One of the most significant additions is the expanded “Disclosure Questions” section. By April 18, all licensees must update their records to include deeper histories of administrative actions, even those that were previously considered “non-reportable” under older versions. This is a clear move toward total transparency in the industry.
The “Oklahoma Grace Period” and Beyond
The complexity of Version 7 is so high that several states, led by Oklahoma, have already issued 60-day grace periods for the Q1 filing. They recognize that many proprietary LOS (Loan Origination Systems) are struggling to map their data fields to the new NMLS requirements.

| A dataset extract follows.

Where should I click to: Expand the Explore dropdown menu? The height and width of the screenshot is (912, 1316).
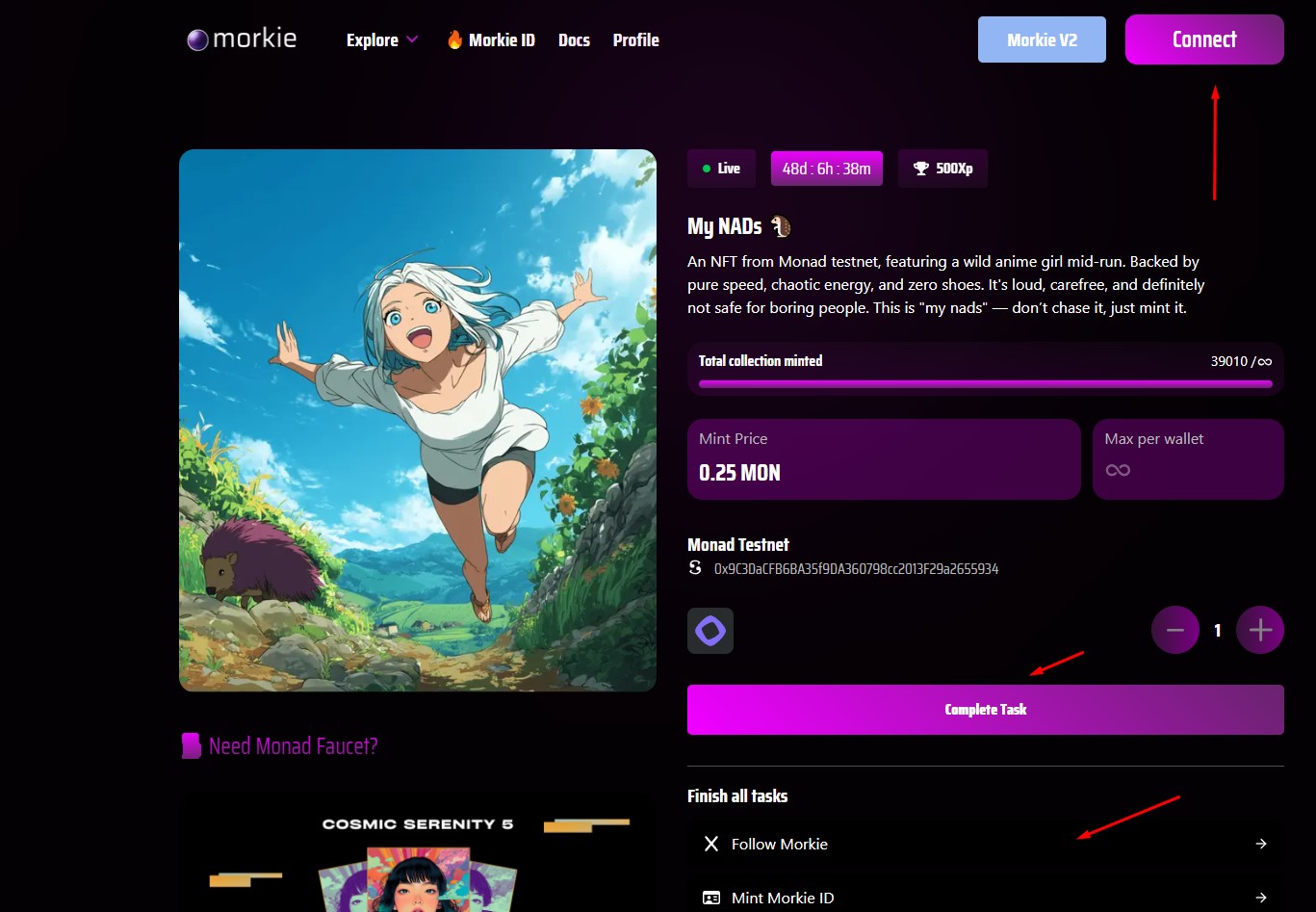(x=382, y=39)
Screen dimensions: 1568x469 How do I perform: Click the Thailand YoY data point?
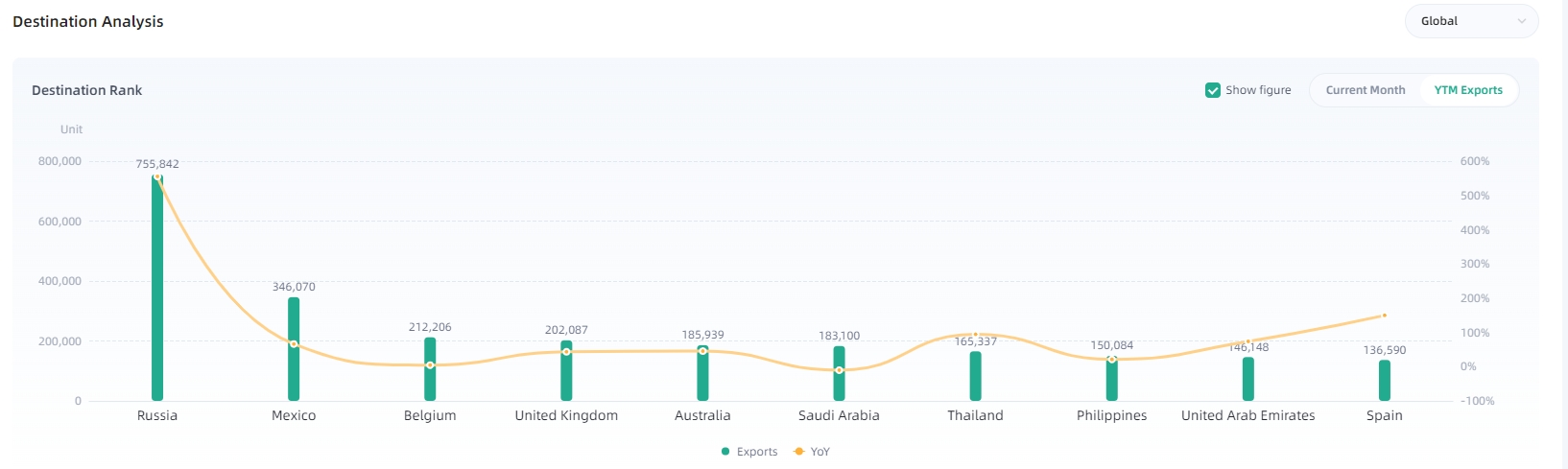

However, relying on a grace period is a dangerous game. For companies operating in multiple states, a “pass” in one state doesn’t mean a pass in another. The risk of a “Failure to File” or “Inaccurate Filing” mark on an NMLS record is a permanent stain that can affect future licensing renewals and warehouse line approvals.
Action Plan for April This month, every mortgage firm should be performing a “Gap Analysis.”
a) Data Mapping: Ensure your LOS is pulling the specific data points required for the MLO compensation fields in Version 7.
b) Vetting Control Persons: Reach out to all “Control Persons” (owners, officers, directors) to ensure their disclosure questions are updated.
c) Dry Run: Perform a “mock filing” mid-month to identify any technical errors in the NMLS upload portal before the May 15 deadline hits.
Compliance used to be a back-office chore; in April 2026, it is a front-facing business necessity. Version 7 is the new standard of accountability.